__DATA PROVIDED__.
============

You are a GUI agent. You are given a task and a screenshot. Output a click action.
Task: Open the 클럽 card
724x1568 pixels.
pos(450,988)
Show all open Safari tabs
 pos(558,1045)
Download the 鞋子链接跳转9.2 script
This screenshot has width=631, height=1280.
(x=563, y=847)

============

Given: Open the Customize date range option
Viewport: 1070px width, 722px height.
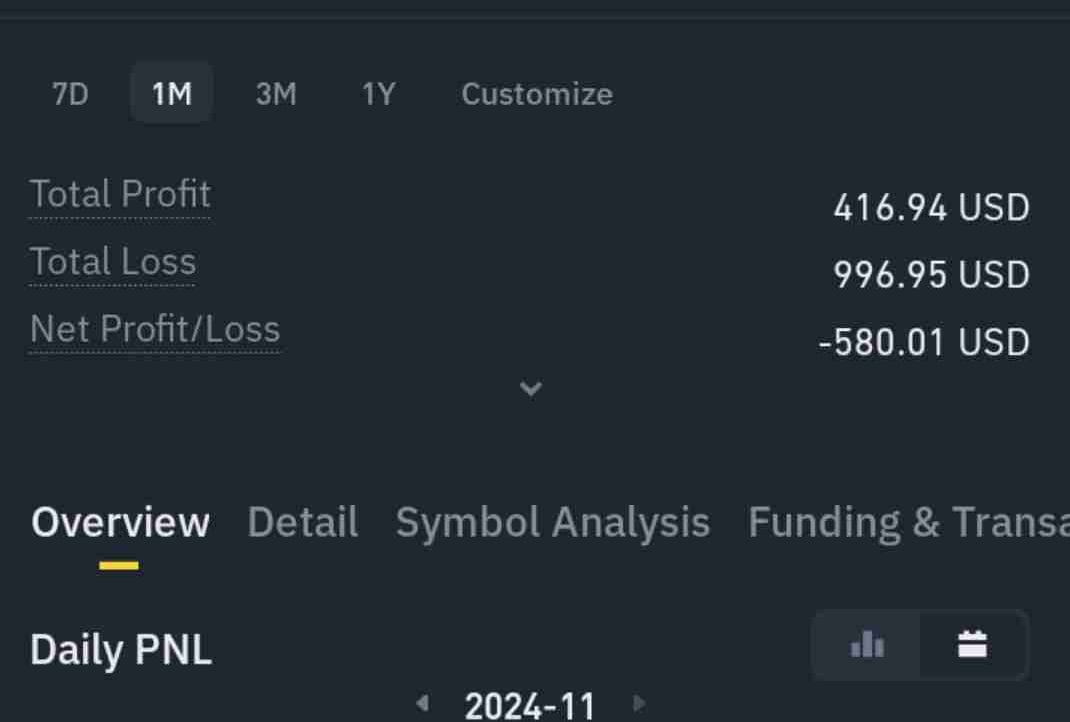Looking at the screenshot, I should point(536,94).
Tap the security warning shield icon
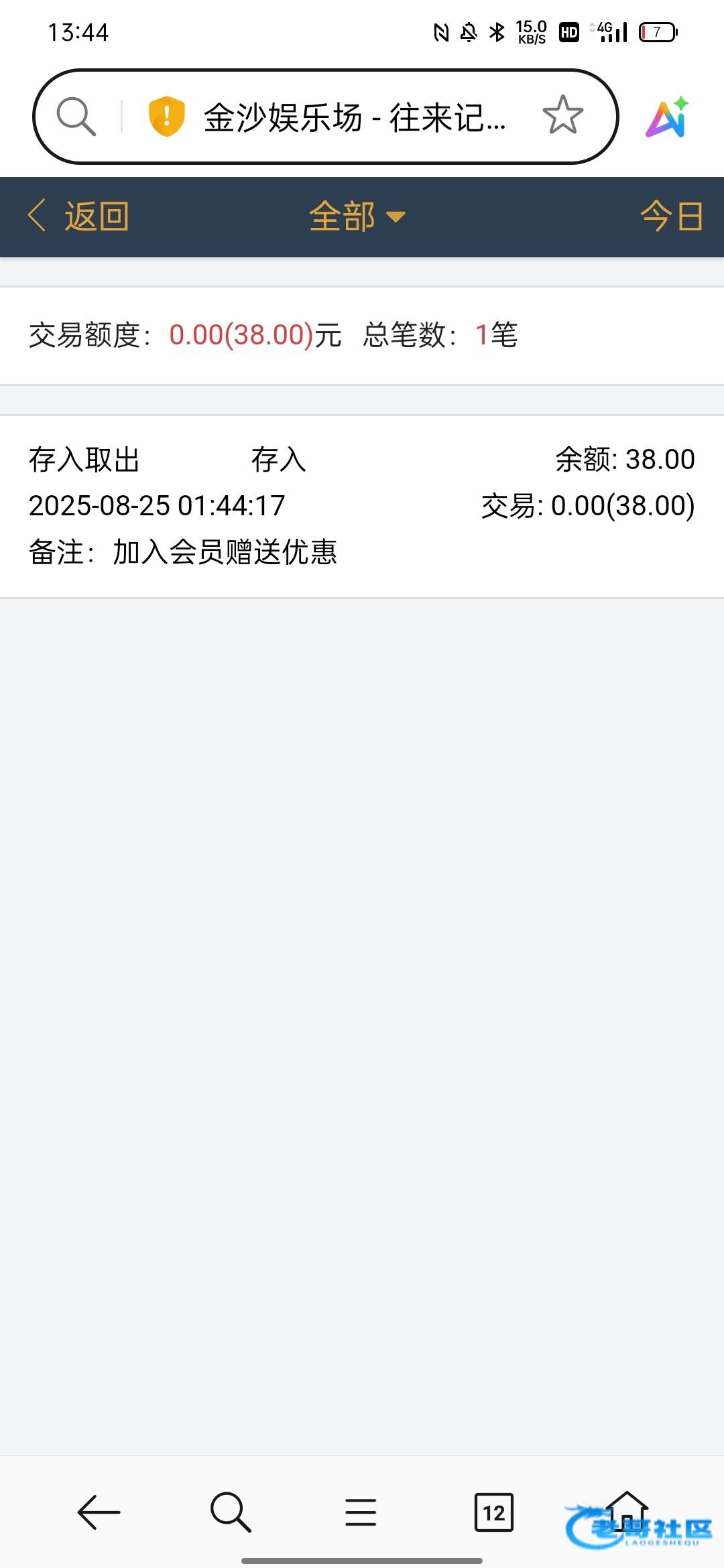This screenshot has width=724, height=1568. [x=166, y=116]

============

__EXERCISE BRIEF__. Could you update the lines starting with the line that contains "You are a GUI" and going on through the line that contains "(x=563, y=847)", changing "Safari" to "Firefox" and keeping everything else the same? Give back only those lines.

__SOLUTION FOR THIS EXERCISE__.
You are a GUI agent. You are given a task and a screenshot. Output a click action.
Task: Open the 클럽 card
724x1568 pixels.
pos(450,988)
Show all open Firefox tabs
 pos(558,1045)
Download the 鞋子链接跳转9.2 script
This screenshot has width=631, height=1280.
(x=563, y=847)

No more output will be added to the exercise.